If a composer may play the rôle of America’s foremost public intellectual in the arts, there is arguably no stronger candidate than Philip Glass. For the past half century or so, he has helped shape much of the direction of new and innovative music with his unique approach to composition, his thoughtful and deep exploration of æsthetic principles, and his prolific interaction with leading artists the world over in cinema, the theatre, the visual arts, poetry, dance, and of course, music. Both adored and “reviled,” he has been drawn to the expressive possibilities, and potential for commentary and meaning, in almost every modern artistic genre, technique, and vocabulary. And so, in this pursuit, he has interacted with an astounding number of the “movers and shakers” of contemporary art—from Mick Jagger to Woody Allen.
Much of his music is founded upon repeated elements, and there is not doubt of the “atmospheric” nature of his style. Suffice to say, much of his work challenges convention and presents difficulties with traditional folks who follow the arts. In point of fact, much of his music is conceivably incomprehensible to many in today’s concert-going public. In simple (simplistic?) terms: he is the darling of New York intellectuals, and much of his work does not “play in Peoria.” That being said, there is in his music something to offer almost anyone who is willing to listen with “new ears,” and who finds the right piece among the many different ways his compositions sound. Those sounds may include his epochal opera, Einstein on the Beach; the theatre piece, Hydrogen Jukebox, with a libretto by Ginsberg; Dracula for string quartet (for the 1931 film); and electronic instruments, somewhat traditional concertos, and vocal music to texts by Carl Sandburg or Maurice Sendak.

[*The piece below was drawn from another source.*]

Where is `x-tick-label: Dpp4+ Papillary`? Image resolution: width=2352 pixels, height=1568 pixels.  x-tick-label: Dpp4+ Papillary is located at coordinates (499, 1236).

He early on was attracted to modernists such as Webern, Boulez, Stockhausen, and Berio. But his encounter with the radical French cinema of Godard and Truffaut, Samuel Beckett’s plays, and contemporary visual art moved him on in different directions. While his favorite composer is still Franz Schubert, he identifies the repetitive patterns of classical Indian music and the conception of time in Beckett’s plays as of consequential influence upon him. His early work was lumped in with the “minimalist” movement—appropriately so—wherein constant repetition and variation of small musical “cells” was the strikingly new and economical style. Since the 1970s he has moved on into a variety of innovative styles.
The Violin Concerto No. 2 was composed in 2009 in collaboration with the violinist Robert McDuffie, to whom the work is dedicated, and who gave the première. Together, they conceived it as a contemporary response to Vivaldi’s famous work, and in Glass’ best tradition of challenging, artistic ambiguity, it gives no indications of which of the movements is a referent to any particular “season.” The composer cheerfully leaves it up to the listener. The third movement is a throbbing affair that unceasingly chugs along, with the solo violinist exploring a kaleidoscope of traditional violin figurations and arpeggios, with Glass’ signature paucity of harmonic changes, clear directionality, dynamic contrasts, and most of the other manipulations of traditional music. Rather, he invites the listener to pull back psychologically from the expectations engendered by these elements, and experience the nuances of an economic simplicity that grows and evolves ever so leisurely. It can be challenging, but nevertheless rewarding to the patient and receptive listener.